Stored records:

□ □ □

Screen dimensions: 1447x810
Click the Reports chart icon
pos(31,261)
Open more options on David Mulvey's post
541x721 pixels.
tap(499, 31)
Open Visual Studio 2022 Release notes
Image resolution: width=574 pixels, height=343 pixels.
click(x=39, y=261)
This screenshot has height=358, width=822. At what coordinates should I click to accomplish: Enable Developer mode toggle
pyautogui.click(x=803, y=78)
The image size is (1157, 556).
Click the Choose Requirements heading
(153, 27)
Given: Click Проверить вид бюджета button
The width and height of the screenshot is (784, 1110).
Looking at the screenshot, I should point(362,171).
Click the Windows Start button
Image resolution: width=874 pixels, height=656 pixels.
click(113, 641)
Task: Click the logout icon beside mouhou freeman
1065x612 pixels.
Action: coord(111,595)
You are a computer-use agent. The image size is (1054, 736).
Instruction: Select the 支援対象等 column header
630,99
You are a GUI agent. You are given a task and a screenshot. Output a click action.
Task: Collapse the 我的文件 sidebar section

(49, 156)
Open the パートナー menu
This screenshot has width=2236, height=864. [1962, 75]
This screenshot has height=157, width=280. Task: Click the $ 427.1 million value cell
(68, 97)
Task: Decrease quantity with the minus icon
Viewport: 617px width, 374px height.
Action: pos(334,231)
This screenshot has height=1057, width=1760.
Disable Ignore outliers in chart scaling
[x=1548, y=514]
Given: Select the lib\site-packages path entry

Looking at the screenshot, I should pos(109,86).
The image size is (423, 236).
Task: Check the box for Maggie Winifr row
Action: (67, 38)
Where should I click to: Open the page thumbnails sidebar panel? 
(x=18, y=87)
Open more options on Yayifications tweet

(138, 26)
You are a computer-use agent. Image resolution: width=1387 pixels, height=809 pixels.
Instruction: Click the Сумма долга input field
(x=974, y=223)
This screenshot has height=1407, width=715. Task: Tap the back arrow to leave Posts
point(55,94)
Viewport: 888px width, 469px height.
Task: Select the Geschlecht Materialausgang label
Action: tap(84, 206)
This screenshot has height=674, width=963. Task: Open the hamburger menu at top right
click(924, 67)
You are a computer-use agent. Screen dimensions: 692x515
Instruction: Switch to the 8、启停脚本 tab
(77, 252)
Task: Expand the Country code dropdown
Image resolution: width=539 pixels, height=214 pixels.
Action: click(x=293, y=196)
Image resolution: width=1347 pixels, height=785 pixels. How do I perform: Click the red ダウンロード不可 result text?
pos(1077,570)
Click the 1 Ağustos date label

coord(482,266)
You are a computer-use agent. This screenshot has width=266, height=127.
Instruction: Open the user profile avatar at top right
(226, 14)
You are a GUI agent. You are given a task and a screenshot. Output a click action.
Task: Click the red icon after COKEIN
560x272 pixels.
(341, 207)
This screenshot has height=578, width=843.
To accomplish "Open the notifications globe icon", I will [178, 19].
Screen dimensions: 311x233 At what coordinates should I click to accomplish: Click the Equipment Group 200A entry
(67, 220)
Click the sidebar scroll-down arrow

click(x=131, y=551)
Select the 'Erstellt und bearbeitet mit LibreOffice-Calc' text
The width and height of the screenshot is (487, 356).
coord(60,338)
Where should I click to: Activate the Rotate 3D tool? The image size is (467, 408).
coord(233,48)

□ □ □

Out of the records above, pull the lines that include the word "computer".

**Result:**
You are a computer-use agent. The image size is (1054, 736).
You are a computer-use agent. Image resolution: width=1387 pixels, height=809 pixels.
You are a computer-use agent. Screen dimensions: 692x515
You are a computer-use agent. This screenshot has width=266, height=127.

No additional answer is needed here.